## The problem:
Quote the listing below in its entirety, omitting every image.

## Dataset records:

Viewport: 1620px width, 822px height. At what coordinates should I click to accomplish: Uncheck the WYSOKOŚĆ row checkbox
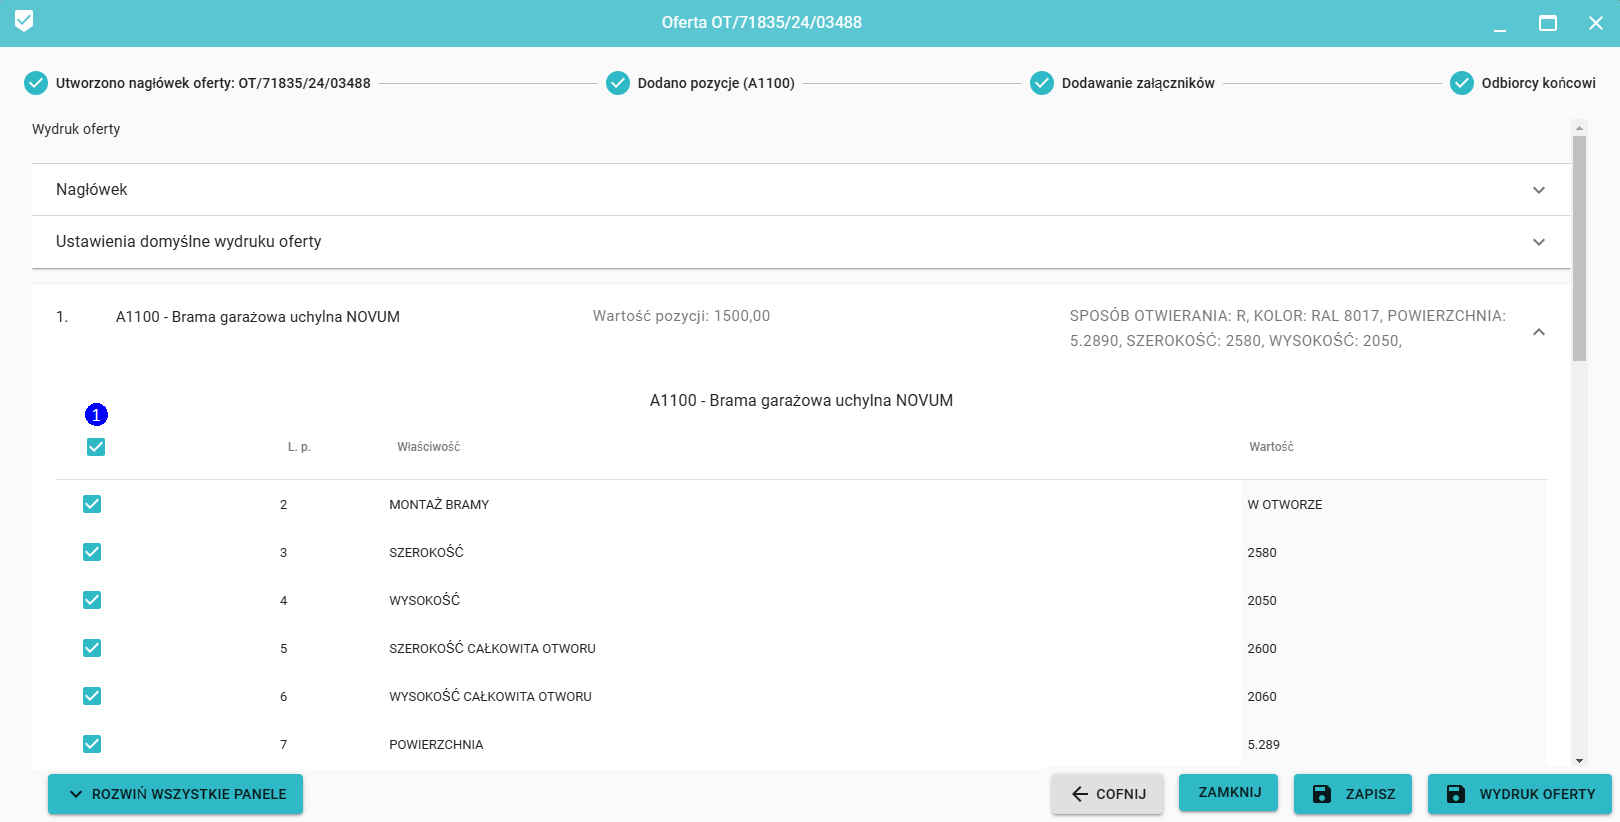pos(92,600)
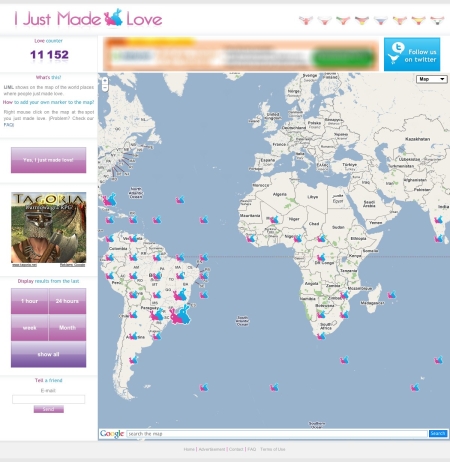This screenshot has height=462, width=450.
Task: Open the Map type dropdown
Action: 432,79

## Solution:
Viewport: 1620px width, 822px height. At what coordinates should I click to accomplish: Uncheck the WYSOKOŚĆ row checkbox
pos(92,600)
This screenshot has height=462, width=450.
Task: Open the Map type dropdown
Action: 432,79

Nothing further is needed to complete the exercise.